Saved entries
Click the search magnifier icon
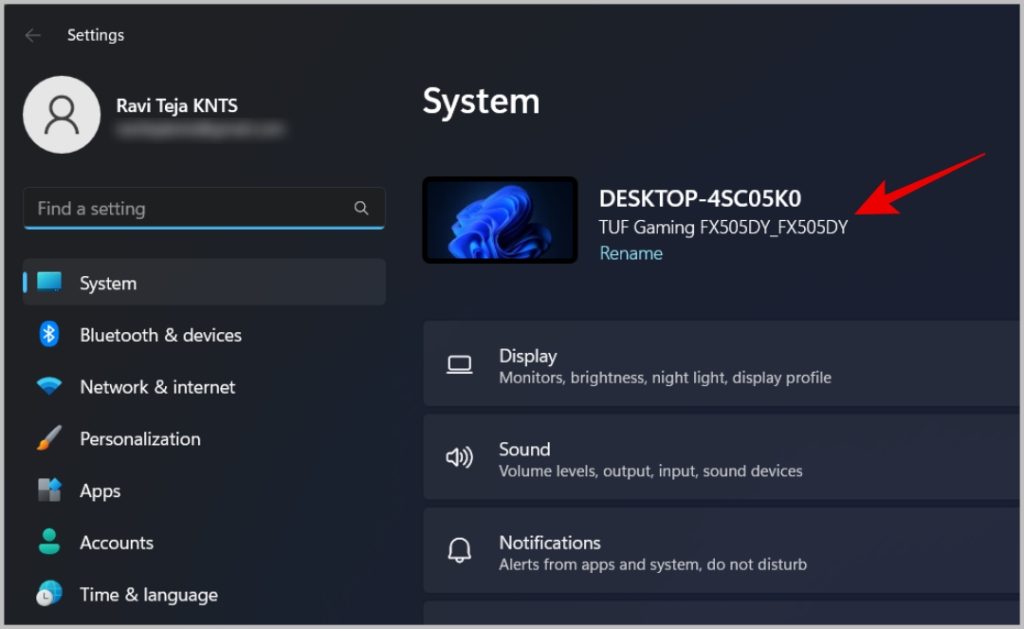The height and width of the screenshot is (629, 1024). pyautogui.click(x=361, y=208)
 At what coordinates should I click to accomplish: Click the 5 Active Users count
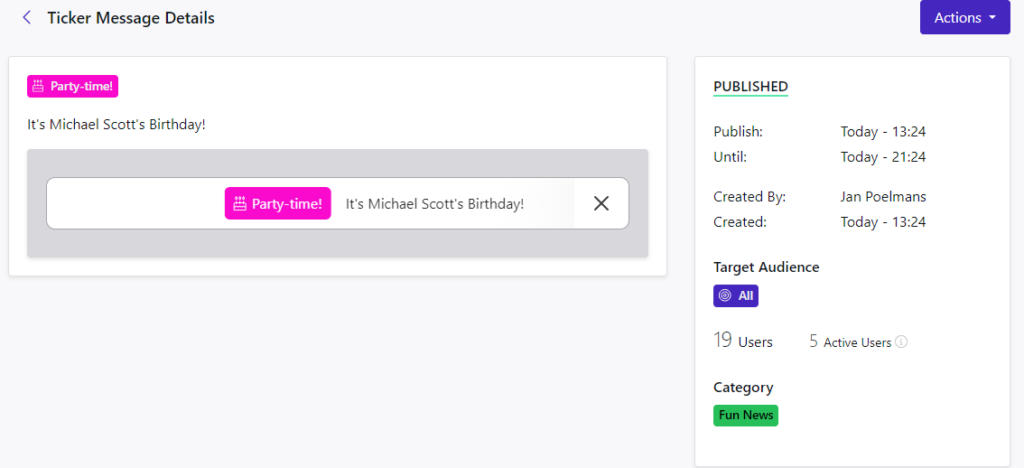850,341
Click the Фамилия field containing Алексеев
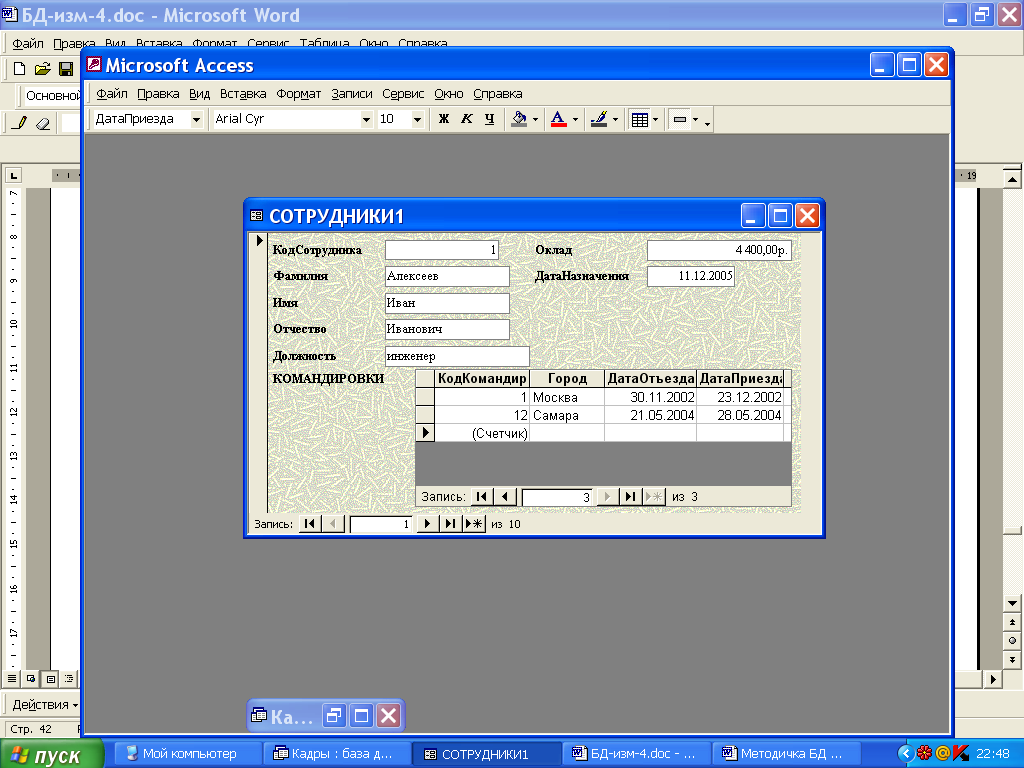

- **What is required**: Write out every line of the entries above exactly, and omit their pictures.

- **Expected output**:
Click the search magnifier icon
The height and width of the screenshot is (629, 1024). pyautogui.click(x=361, y=208)
 At what coordinates should I click to accomplish: Click the 5 Active Users count
850,341
Click the Фамилия field containing Алексеев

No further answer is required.